WHAT YOU NEED TO DO: Without any of its pictures, the listing below should be output exactly.

PROVIDED RECORDS below:

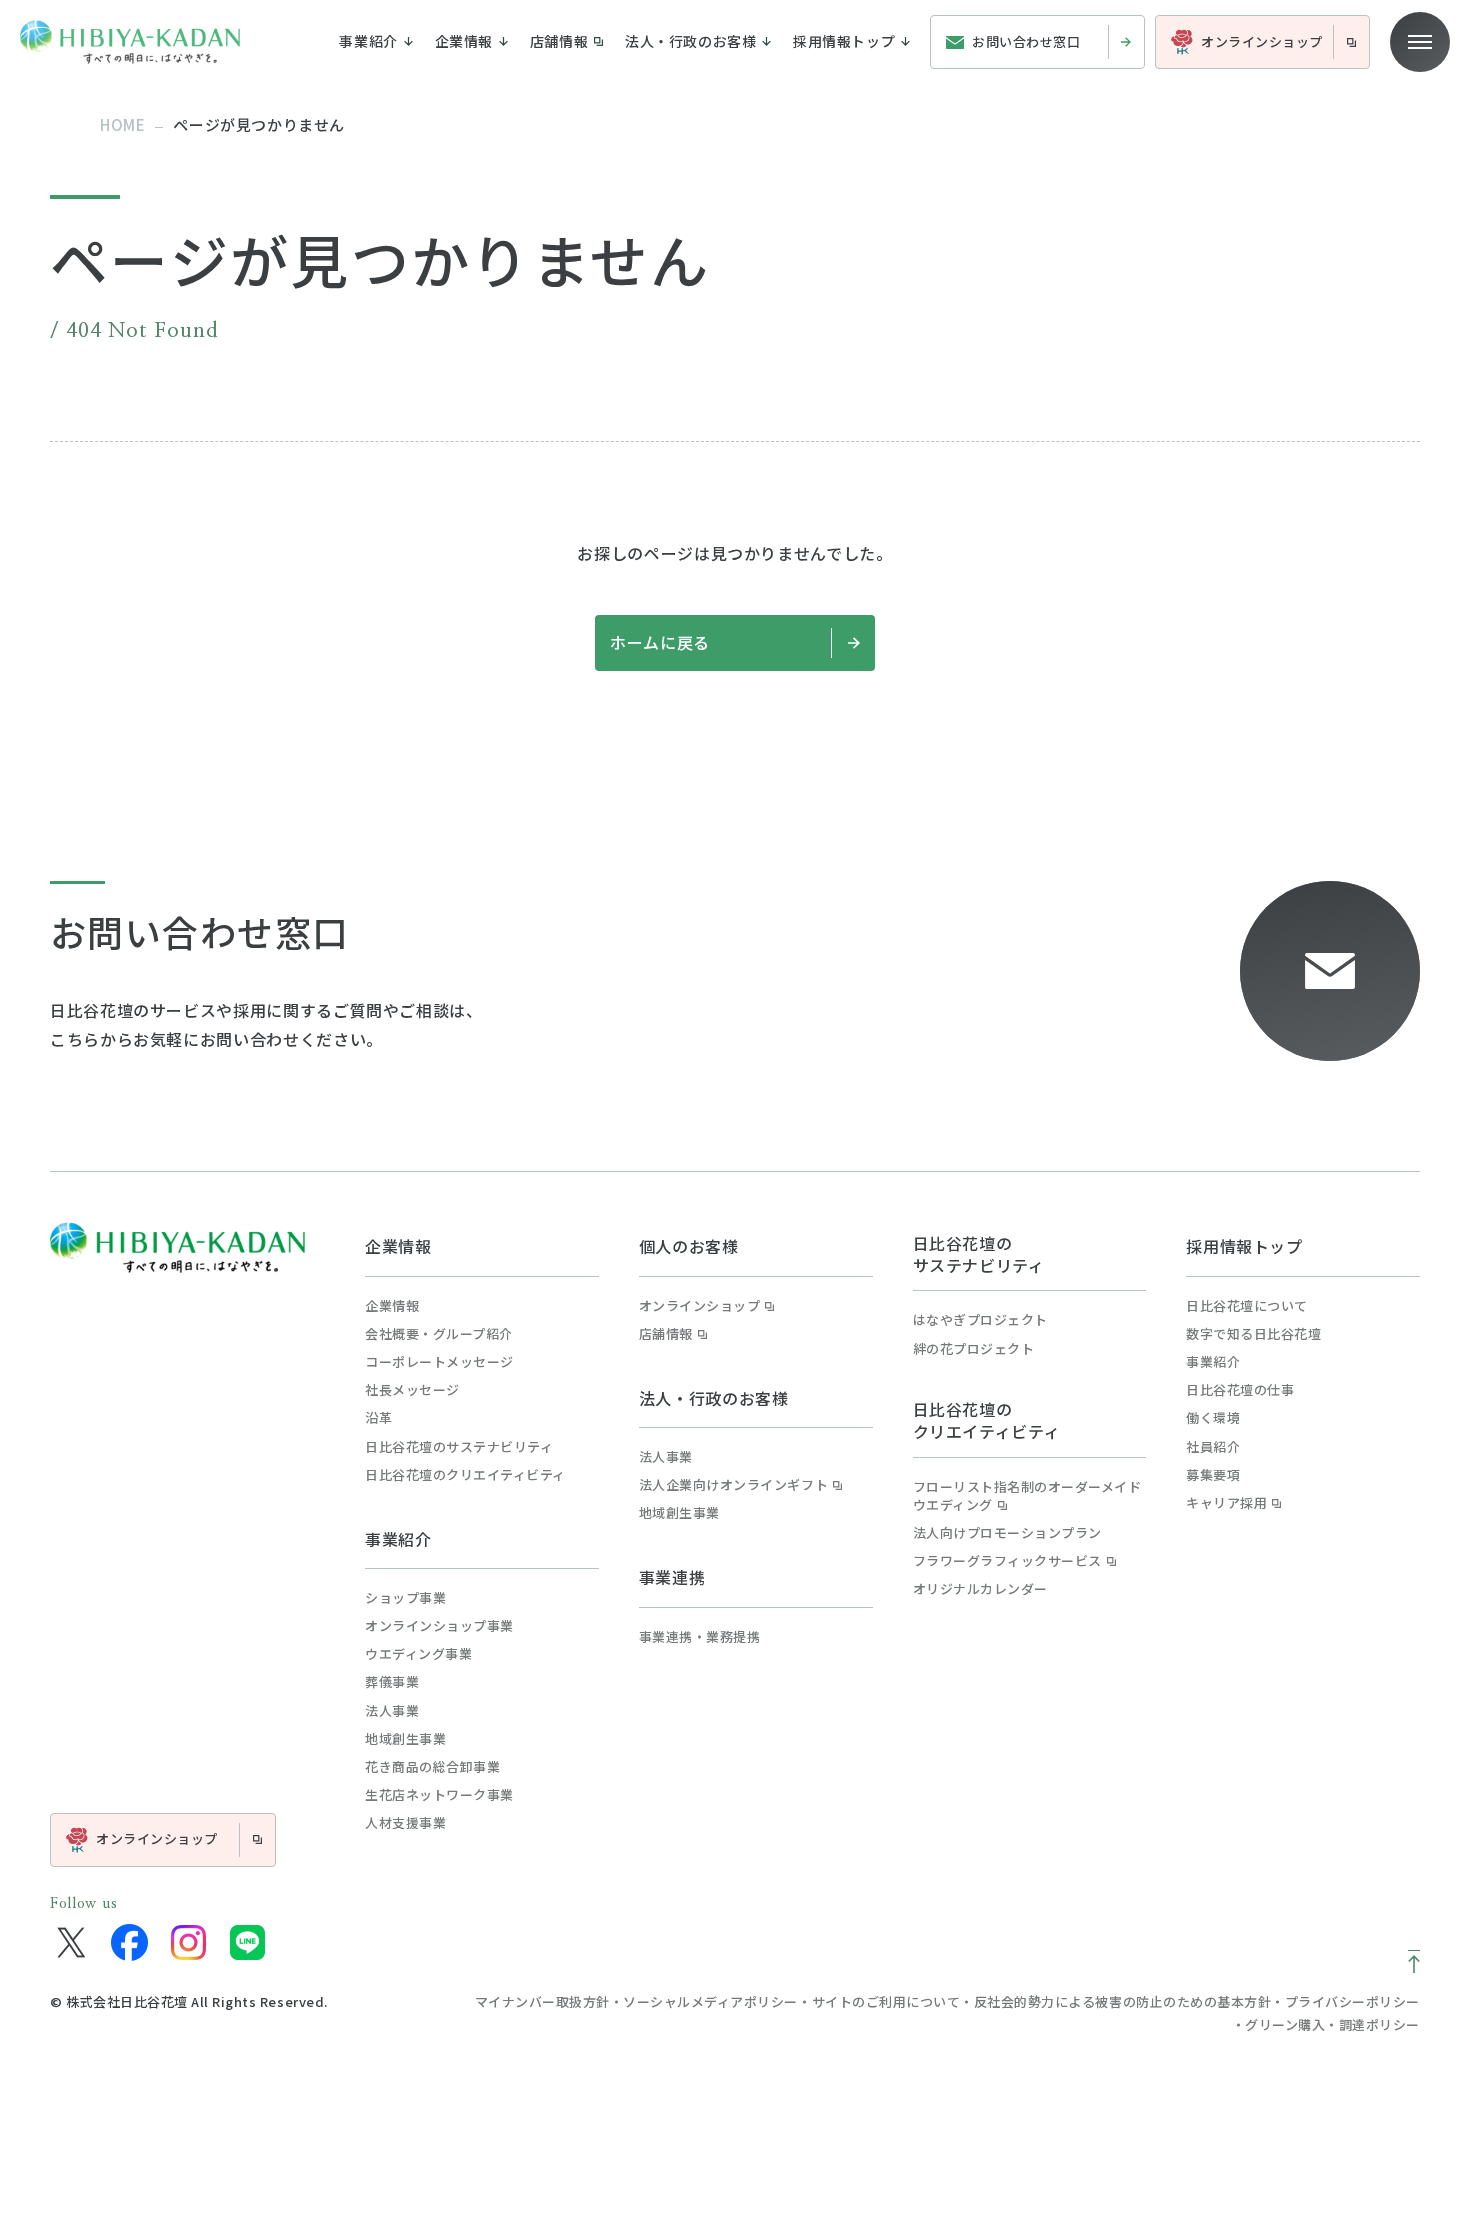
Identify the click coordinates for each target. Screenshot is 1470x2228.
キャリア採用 (1226, 1503)
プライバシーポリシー (1352, 2001)
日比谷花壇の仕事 (1240, 1390)
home (122, 124)
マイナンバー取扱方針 (542, 2001)
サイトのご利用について (886, 2001)
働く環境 (1213, 1418)
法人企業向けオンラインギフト (733, 1485)
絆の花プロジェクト (974, 1349)
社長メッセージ (412, 1390)
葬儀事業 (392, 1682)
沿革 (378, 1418)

End of PROVIDED RECORDS.

EXERCISE ANSWER:
Identify the click coordinates for each target. Screenshot is 1470x2228.
キャリア採用 (1226, 1503)
プライバシーポリシー (1352, 2001)
日比谷花壇の仕事 (1240, 1390)
home (122, 124)
マイナンバー取扱方針 (542, 2001)
サイトのご利用について (886, 2001)
働く環境 (1213, 1418)
法人企業向けオンラインギフト (733, 1485)
絆の花プロジェクト (974, 1349)
社長メッセージ (412, 1390)
葬儀事業 (392, 1682)
沿革 (378, 1418)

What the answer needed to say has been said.